Hook & Ladder Winery is a family-owned and operated wine producer located at 2134 Olivet Road (Santa Rosa, California) in the Russian River Valley of Sonoma County, founded by Cecil De Loach and his wife Christine, in 2005. The winemaker is Cecil De Loach's grandson Jason De Loach, formerly cellar master at Dutton-Goldfield Winery and Balletto Vineyards. Michael De Loach served as president until October, 2016; prior to Hook & Ladder he was president of De Loach Vineyards.

As an estate producer, Hook & Ladder sustainably grows all of its own grapes, makes all of its own wines, and bottles the wine on its premises. The winery sources its grapes from Sweetwater Land & Cattle Co., a grape farming operation owned by Cecil De Loach, which comprises 375 acres of vineyard in Russian River Valley.

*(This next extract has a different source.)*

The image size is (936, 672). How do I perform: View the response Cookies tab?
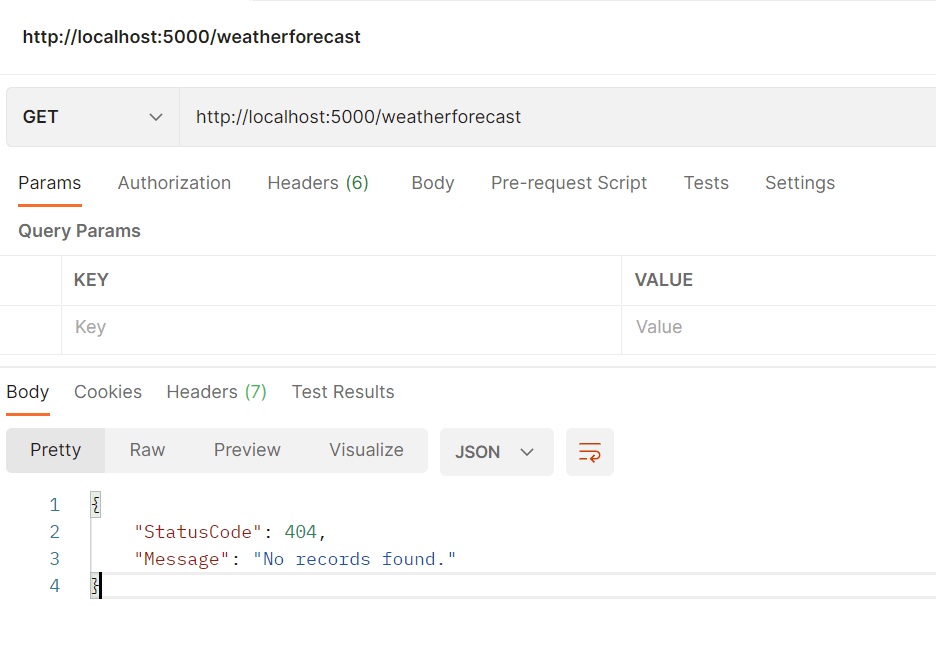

The winery produces blends from a variety of grapes including Cabernet Sauvignon, Merlot, Cabernet Franc, Sangiovese, Zinfandel, Petite Sirah, Alicante Bouschet and Carignane. The winery also produces a full range of varietal wines including Cabernet Sauvignon, Merlot, Chardonnay, Pinot noir, Sauvignon blanc, Zinfandel and Gewurztraminer. The total annual case production is approximately 25,000 cases. In addition Hook & Ladder produces an extra virgin olive oil from their Los Amigos Ranch in Healdsburg, CA. Hook & Ladder owns four other wine brands: Hartman Lane Vineyards & Winery, Tuscan Ridge, Sweetwater, and Four Rows.